- **What this task involves**:
Repeat every entry exactly as given.
——————————
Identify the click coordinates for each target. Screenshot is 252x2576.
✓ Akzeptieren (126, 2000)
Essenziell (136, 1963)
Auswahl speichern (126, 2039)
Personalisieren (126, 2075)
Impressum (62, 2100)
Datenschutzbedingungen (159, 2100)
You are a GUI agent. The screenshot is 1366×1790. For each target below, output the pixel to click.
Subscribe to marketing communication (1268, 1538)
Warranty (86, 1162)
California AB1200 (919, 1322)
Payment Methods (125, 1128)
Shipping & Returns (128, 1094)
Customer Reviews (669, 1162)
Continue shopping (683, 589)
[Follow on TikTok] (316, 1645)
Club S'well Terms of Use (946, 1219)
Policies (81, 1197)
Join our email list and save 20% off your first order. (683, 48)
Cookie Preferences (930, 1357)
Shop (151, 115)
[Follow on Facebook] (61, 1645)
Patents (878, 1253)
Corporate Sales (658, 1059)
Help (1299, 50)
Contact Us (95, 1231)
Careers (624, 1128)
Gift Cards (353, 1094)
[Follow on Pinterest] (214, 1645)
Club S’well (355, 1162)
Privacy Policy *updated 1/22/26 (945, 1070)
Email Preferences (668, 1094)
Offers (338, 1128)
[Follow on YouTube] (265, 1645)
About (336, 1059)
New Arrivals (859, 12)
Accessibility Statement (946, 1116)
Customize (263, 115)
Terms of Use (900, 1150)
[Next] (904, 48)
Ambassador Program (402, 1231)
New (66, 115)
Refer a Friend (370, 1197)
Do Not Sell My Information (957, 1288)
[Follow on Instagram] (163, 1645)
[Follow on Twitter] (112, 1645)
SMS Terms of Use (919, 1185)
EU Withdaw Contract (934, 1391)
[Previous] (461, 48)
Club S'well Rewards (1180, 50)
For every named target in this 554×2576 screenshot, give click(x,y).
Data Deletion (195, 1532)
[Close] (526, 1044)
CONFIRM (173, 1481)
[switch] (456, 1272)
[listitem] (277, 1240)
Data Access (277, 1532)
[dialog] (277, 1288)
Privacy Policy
——————————
- **Problem solution**:
Identify the click coordinates for each target. Screenshot is 252x2576.
✓ Akzeptieren (126, 2000)
Essenziell (136, 1963)
Auswahl speichern (126, 2039)
Personalisieren (126, 2075)
Impressum (62, 2100)
Datenschutzbedingungen (159, 2100)
You are a GUI agent. The screenshot is 1366×1790. For each target below, output the pixel to click.
Subscribe to marketing communication (1268, 1538)
Warranty (86, 1162)
California AB1200 (919, 1322)
Payment Methods (125, 1128)
Shipping & Returns (128, 1094)
Customer Reviews (669, 1162)
Continue shopping (683, 589)
[Follow on TikTok] (316, 1645)
Club S'well Terms of Use (946, 1219)
Policies (81, 1197)
Join our email list and save 20% off your first order. (683, 48)
Cookie Preferences (930, 1357)
Shop (151, 115)
[Follow on Facebook] (61, 1645)
Patents (878, 1253)
Corporate Sales (658, 1059)
Help (1299, 50)
Contact Us (95, 1231)
Careers (624, 1128)
Gift Cards (353, 1094)
[Follow on Pinterest] (214, 1645)
Club S’well (355, 1162)
Privacy Policy *updated 1/22/26 (945, 1070)
Email Preferences (668, 1094)
Offers (338, 1128)
[Follow on YouTube] (265, 1645)
About (336, 1059)
New Arrivals (859, 12)
Accessibility Statement (946, 1116)
Customize (263, 115)
Terms of Use (900, 1150)
[Next] (904, 48)
Ambassador Program (402, 1231)
New (66, 115)
Refer a Friend (370, 1197)
Do Not Sell My Information (957, 1288)
[Follow on Instagram] (163, 1645)
[Follow on Twitter] (112, 1645)
SMS Terms of Use (919, 1185)
EU Withdaw Contract (934, 1391)
[Previous] (461, 48)
Club S'well Rewards (1180, 50)
For every named target in this 554×2576 screenshot, give click(x,y).
Data Deletion (195, 1532)
[Close] (526, 1044)
CONFIRM (173, 1481)
[switch] (456, 1272)
[listitem] (277, 1240)
Data Access (277, 1532)
[dialog] (277, 1288)
Privacy Policy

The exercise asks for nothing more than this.